Oliver Solberg led a Toyota top five on the shakedown stage ahead of Rally Islas Canarias.
Toyota dominated Spain’s round of the World Rally Championship last year; on for a top-five lockout before Sami Pajari crashed into the barriers on Saturday.
It has won all four of the events in 2026 too and, based on the shakedown ahead of round five, appears to be the benchmark again in Gran Canaria.
Monte Carlo winner Solberg was quickest on the first pass and improved on his second to outpace championship leader Takamoto Katsuta by half a second, with Sébastien Ogier (+0.7s) and Pajari (+0.8s) both within a second of the benchmark.
Elfyn Evans completed a GR Yaris Rally1 top five, 1.1s off his team-mate’s pace.
The lead Hyundai was 3.4s adrift of Solberg, driven by 2020 Rally Islas Canarias winner Adrien Fourmaux.
Hyundai struggled badly in Canarias 12 months ago and its drivers were visibly battling more understeer than the Toyotas on shakedown.
Fourmaux was 0.4s quicker than his world champion team-mate Thierry Neuville, who returns to action after making a mistake that cost a certain victory on the final stage of Croatia Rally two weeks ago.
“It’s good to be in the car,” Neuville said. “I’ve always dreamed to be a rally driver and I’ve been one for many, many years.
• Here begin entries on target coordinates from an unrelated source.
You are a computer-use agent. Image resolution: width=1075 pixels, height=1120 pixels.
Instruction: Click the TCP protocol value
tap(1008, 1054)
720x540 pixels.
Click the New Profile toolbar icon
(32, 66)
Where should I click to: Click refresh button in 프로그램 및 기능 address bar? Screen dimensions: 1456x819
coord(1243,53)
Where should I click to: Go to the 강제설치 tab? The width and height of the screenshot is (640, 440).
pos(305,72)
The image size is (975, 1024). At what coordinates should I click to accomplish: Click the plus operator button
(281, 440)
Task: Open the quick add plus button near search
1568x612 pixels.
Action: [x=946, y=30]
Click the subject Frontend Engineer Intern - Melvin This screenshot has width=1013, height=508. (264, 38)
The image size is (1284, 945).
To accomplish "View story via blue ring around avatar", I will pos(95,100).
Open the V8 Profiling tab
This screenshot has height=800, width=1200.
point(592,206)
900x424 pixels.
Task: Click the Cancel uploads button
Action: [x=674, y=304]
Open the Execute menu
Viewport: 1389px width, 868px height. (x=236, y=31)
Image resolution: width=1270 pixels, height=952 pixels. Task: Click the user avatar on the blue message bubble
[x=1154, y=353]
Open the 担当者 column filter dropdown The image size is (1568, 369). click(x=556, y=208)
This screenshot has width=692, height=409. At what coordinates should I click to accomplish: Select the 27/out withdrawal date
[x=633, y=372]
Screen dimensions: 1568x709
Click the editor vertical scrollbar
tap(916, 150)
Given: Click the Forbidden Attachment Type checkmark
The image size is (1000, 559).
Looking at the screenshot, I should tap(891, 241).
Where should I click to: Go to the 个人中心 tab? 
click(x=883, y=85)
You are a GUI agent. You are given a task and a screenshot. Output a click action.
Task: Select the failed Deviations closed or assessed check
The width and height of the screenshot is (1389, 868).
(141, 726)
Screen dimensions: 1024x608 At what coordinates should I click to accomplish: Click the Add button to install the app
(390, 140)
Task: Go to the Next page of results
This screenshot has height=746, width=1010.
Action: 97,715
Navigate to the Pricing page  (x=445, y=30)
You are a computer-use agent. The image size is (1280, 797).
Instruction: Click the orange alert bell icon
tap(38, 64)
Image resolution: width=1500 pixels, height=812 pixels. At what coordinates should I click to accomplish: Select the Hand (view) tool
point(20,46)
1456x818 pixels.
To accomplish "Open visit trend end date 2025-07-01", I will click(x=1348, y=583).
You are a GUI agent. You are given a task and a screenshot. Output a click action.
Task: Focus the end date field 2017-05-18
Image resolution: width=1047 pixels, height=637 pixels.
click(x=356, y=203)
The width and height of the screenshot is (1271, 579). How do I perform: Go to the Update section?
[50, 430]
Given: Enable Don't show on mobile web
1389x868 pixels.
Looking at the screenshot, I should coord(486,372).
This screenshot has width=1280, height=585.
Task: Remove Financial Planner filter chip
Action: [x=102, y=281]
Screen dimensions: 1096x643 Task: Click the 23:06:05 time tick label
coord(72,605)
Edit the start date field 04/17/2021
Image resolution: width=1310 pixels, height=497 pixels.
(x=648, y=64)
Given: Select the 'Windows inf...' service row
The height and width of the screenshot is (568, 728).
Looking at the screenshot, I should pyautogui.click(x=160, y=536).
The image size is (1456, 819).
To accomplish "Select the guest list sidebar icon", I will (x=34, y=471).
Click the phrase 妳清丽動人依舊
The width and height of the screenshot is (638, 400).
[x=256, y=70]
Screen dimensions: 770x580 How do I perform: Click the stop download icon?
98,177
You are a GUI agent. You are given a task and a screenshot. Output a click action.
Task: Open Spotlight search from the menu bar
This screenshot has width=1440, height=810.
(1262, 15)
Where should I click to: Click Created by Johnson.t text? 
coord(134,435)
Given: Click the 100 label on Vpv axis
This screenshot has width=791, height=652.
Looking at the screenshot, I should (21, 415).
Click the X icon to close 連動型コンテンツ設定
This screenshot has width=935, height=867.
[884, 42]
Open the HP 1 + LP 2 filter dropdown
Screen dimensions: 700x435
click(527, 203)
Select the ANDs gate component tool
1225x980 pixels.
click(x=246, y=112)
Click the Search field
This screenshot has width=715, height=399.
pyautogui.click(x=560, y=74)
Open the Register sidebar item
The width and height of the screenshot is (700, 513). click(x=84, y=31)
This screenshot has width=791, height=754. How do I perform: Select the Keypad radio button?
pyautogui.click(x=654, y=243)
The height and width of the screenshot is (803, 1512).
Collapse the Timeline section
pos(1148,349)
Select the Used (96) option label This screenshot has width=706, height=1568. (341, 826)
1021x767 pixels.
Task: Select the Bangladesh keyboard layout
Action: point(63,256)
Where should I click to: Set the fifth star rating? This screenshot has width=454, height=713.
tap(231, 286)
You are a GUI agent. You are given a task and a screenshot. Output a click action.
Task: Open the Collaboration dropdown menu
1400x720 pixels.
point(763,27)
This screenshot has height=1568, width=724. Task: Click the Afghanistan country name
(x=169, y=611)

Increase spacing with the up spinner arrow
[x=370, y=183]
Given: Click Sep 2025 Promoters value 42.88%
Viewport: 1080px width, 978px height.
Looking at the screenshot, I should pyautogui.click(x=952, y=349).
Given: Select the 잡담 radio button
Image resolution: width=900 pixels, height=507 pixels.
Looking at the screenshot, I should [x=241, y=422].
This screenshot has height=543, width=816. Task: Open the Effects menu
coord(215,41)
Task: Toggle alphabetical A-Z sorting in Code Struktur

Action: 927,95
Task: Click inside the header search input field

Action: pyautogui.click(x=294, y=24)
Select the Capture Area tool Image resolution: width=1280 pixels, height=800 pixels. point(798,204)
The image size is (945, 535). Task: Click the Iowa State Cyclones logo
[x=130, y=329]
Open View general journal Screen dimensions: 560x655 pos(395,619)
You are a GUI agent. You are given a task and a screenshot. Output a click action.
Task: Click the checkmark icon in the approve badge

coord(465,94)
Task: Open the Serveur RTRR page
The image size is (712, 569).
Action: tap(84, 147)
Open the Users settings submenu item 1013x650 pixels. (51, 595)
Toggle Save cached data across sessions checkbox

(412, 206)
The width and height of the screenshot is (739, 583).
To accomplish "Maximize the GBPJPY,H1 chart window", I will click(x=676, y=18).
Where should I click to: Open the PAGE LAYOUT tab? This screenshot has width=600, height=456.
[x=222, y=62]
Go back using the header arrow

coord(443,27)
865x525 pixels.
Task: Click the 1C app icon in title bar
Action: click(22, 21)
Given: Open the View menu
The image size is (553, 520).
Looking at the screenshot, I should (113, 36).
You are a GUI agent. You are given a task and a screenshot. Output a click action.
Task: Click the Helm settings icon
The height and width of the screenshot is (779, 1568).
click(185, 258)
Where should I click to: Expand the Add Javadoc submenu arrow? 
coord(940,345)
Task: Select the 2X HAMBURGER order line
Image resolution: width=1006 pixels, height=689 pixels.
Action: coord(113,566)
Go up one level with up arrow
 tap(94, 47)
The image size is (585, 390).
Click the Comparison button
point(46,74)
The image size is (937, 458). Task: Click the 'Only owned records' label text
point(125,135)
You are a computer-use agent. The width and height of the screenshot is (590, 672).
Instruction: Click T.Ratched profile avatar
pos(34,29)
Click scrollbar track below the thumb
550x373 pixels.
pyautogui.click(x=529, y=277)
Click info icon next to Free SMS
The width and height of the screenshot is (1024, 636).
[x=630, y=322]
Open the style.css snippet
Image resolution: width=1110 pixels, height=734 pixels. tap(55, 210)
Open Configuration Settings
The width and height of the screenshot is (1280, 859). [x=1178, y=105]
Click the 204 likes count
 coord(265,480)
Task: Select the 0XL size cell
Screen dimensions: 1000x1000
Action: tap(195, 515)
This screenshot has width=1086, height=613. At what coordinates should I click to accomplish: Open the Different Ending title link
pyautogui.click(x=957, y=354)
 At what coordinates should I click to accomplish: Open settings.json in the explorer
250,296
I’ve had lots of good times, at the moment we’re in a tough time which makes it more challenging, but somehow I try to not give up and keep carrying on, even if things are not as simple as they should be.”
Dani Sordo returns to the Rally1 fold for the first time since Acropolis Rally Greece in September 2024, and set the eighth fastest time on shakedown – 1.7s shy of Fourmaux’s effort.
Josh McErlean was sixth quickest for M-Sport Ford, ahead of all the Hyundais, after the first pass of shakedown, but faded to ninth at the end – 1.8s adrift of Sordo and 7.3s off the ultimate pace.
He did, however, outpace team-mate Jon Armstrong (who was slowest of the Rally1 runners) by 1.4s.
Roberto Daprà set the pace in WRC2 in his Škoda, just 0.1s ahead of Alejandro Cachón’s Toyota with championship leader Léo Rossel’s Citroën another 0.6s behind.